%%
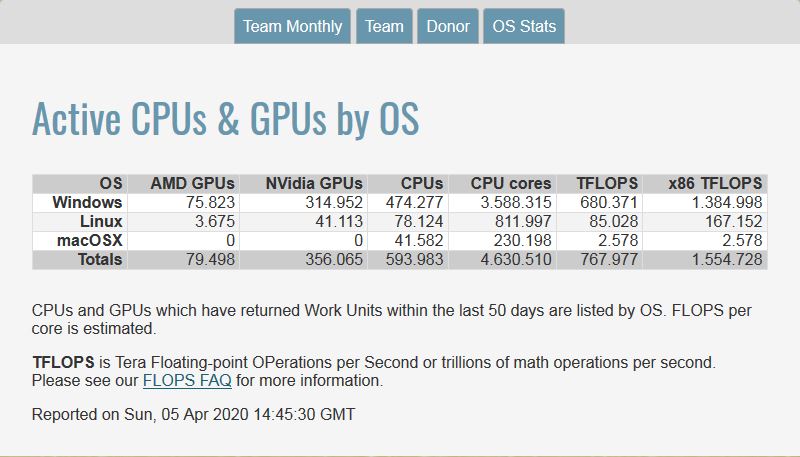The height and width of the screenshot is (457, 800).
Task: Click the CPU cores column header
Action: [511, 183]
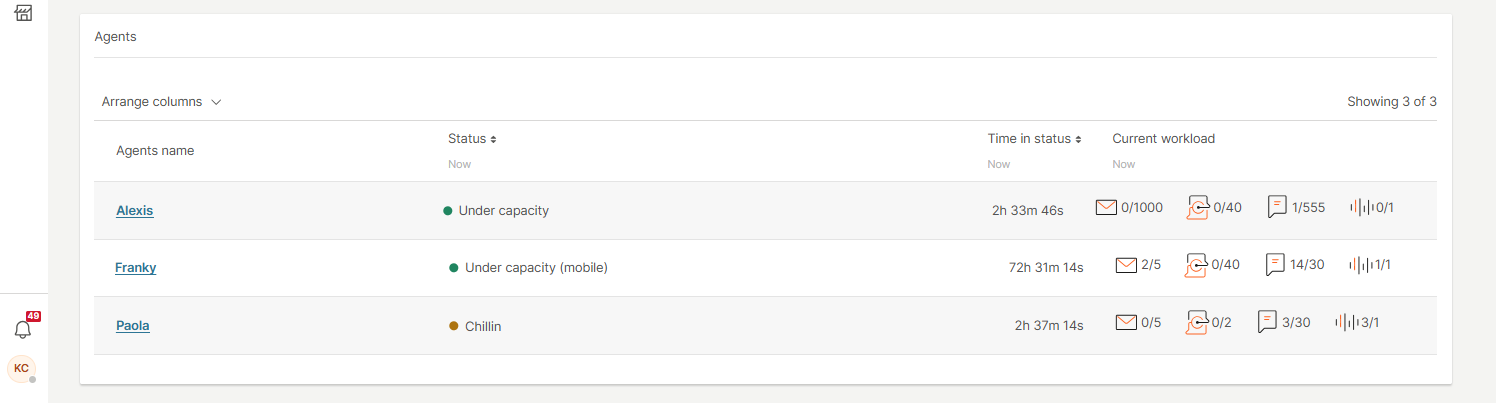Expand the Arrange columns dropdown

point(161,102)
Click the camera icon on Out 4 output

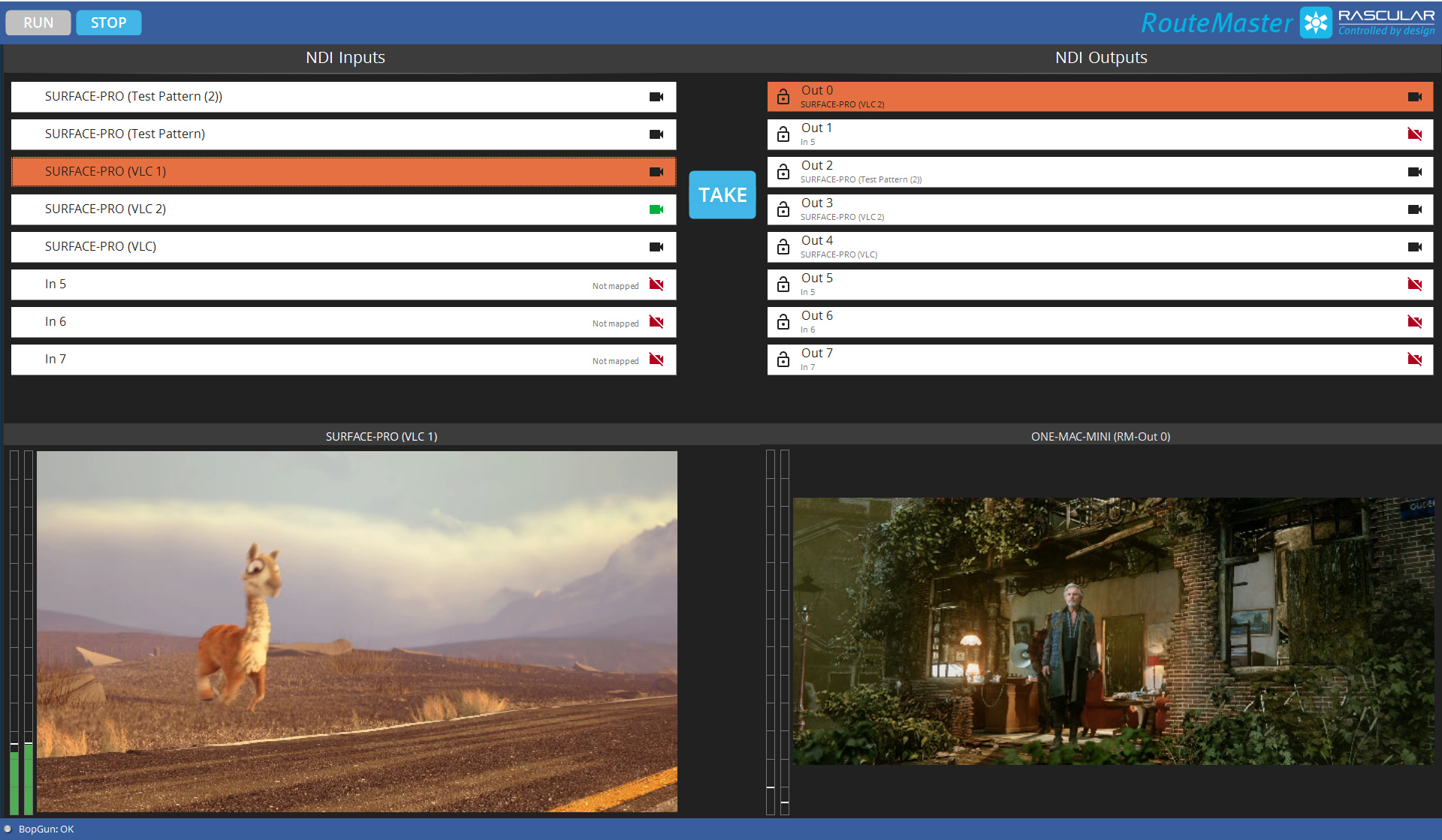tap(1416, 246)
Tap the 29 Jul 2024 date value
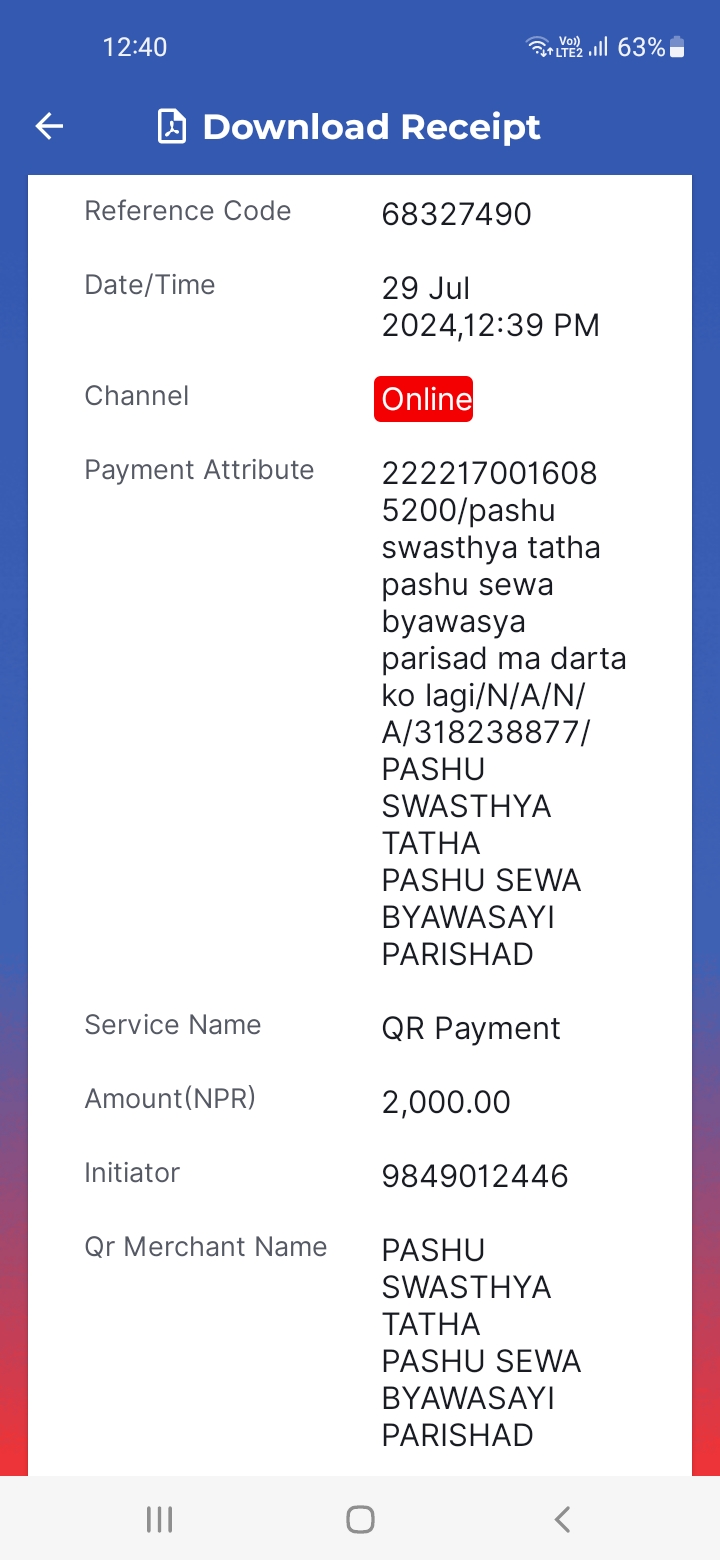The image size is (720, 1560). pyautogui.click(x=491, y=306)
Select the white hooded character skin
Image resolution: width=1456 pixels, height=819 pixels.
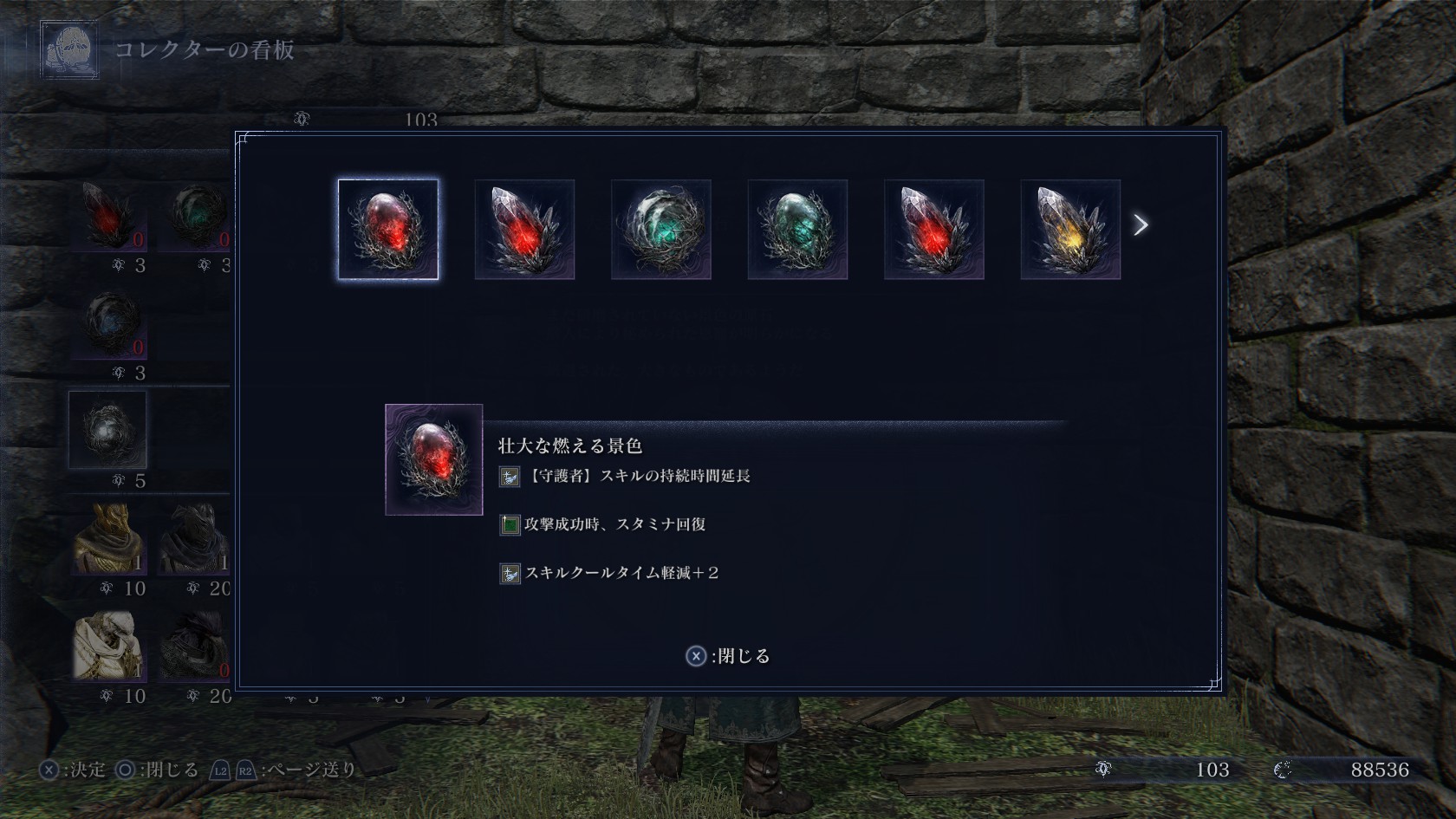(x=109, y=647)
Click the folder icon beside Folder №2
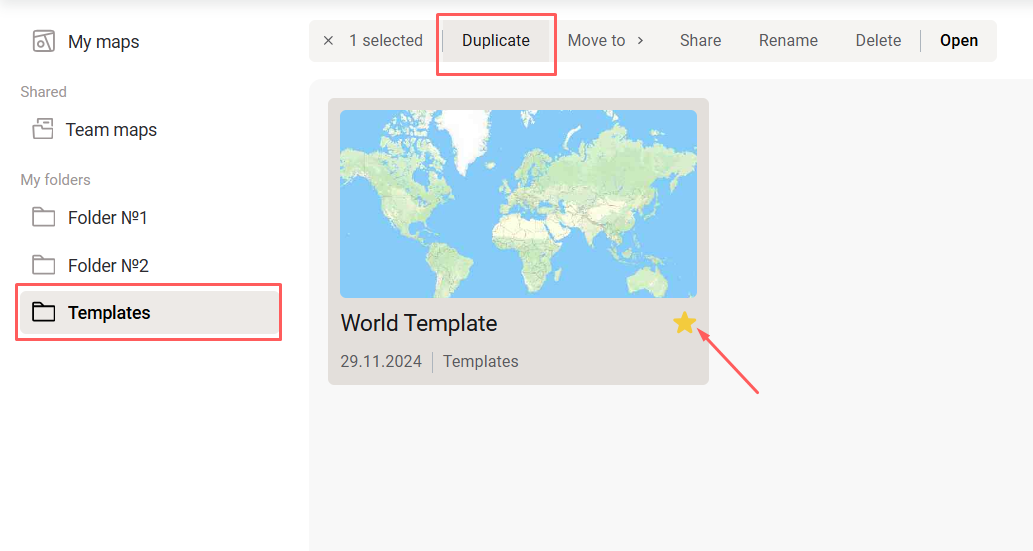 (x=43, y=265)
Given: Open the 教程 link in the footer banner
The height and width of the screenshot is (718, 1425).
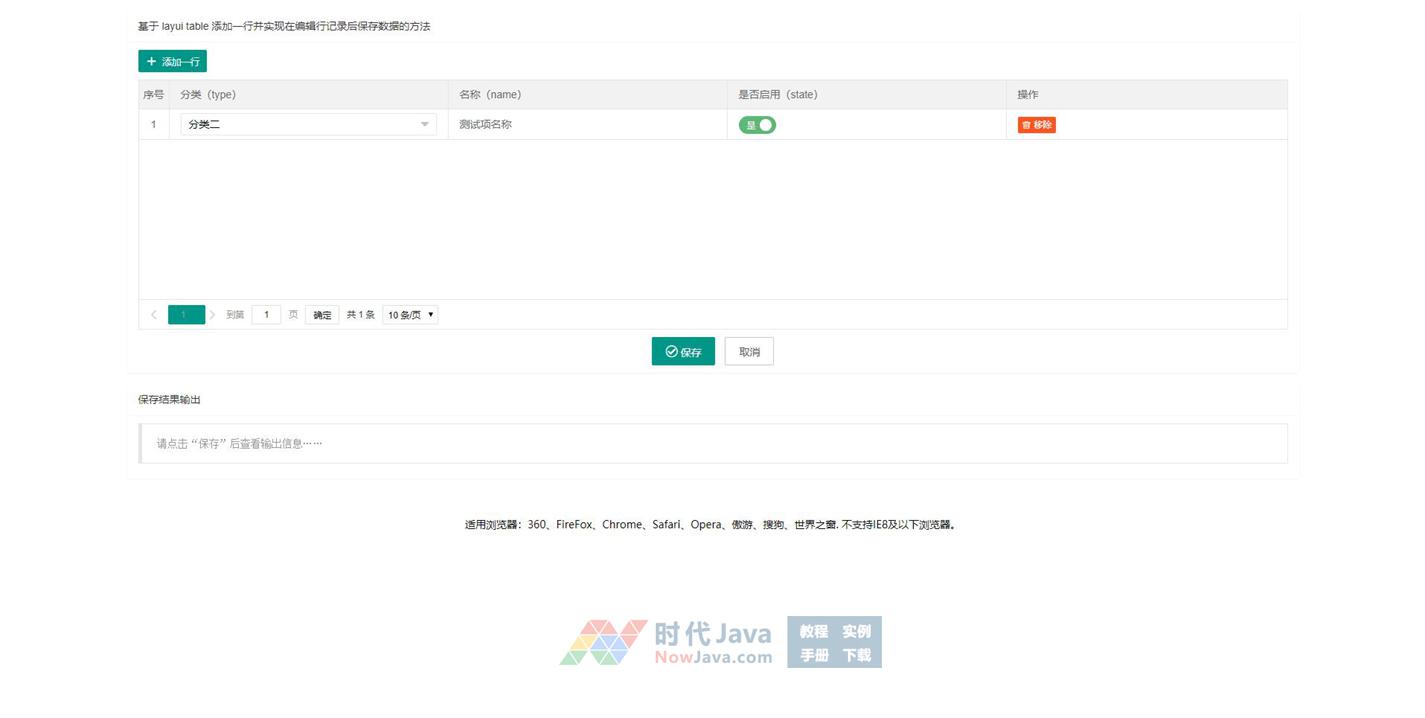Looking at the screenshot, I should pyautogui.click(x=814, y=631).
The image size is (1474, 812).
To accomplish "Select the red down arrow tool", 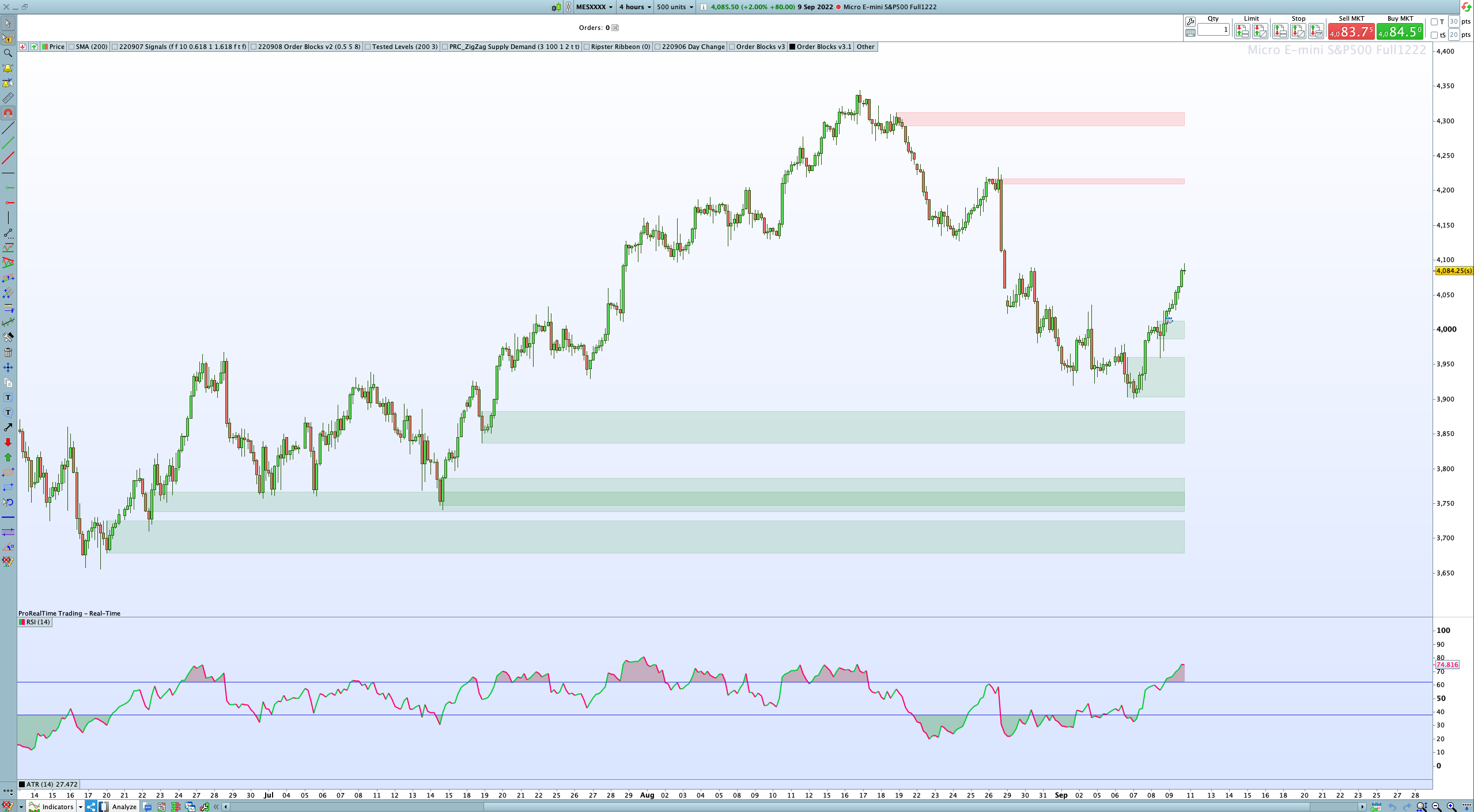I will [8, 442].
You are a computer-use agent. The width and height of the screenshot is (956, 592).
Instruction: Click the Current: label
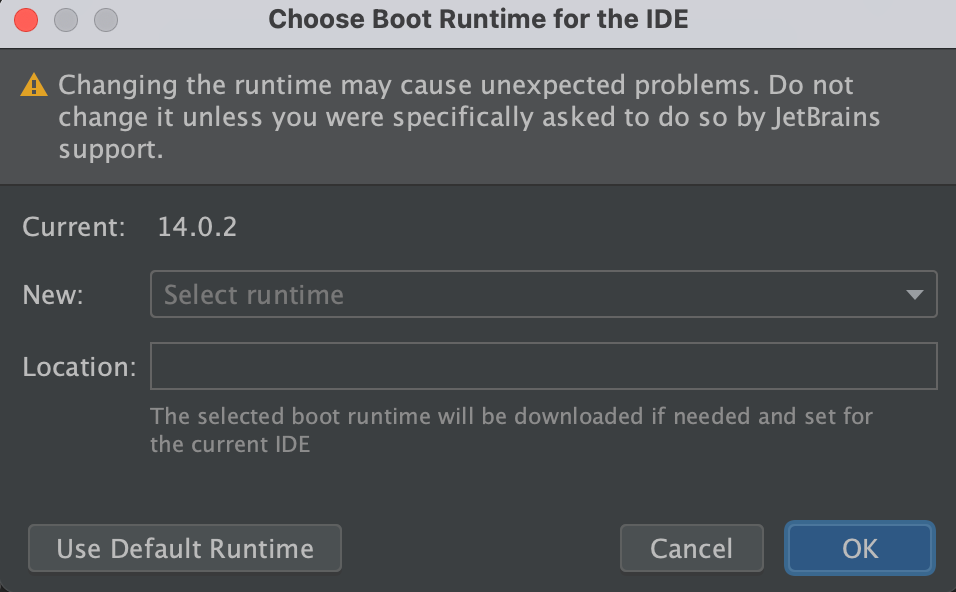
%%
__Directions__
Turn the lines from the one containing "Click the camera icon on Out 4 output" through the one containing "(x=43, y=265)" into a Markdown table with the columns No and Line, numbering each line and skipping blank ones. Leave the pictures out.

__Exercise output__
| No | Line |
|---|---|
| 1 | Click the camera icon on Out 4 output |
| 2 | tap(1416, 246) |
| 3 | Tap the 29 Jul 2024 date value |
| 4 | The image size is (720, 1560). pyautogui.click(x=491, y=306) |
| 5 | Select the white hooded character skin |
| 6 | Image resolution: width=1456 pixels, height=819 pixels. |
| 7 | (x=109, y=647) |
| 8 | Click the folder icon beside Folder №2 |
| 9 |  (x=43, y=265) |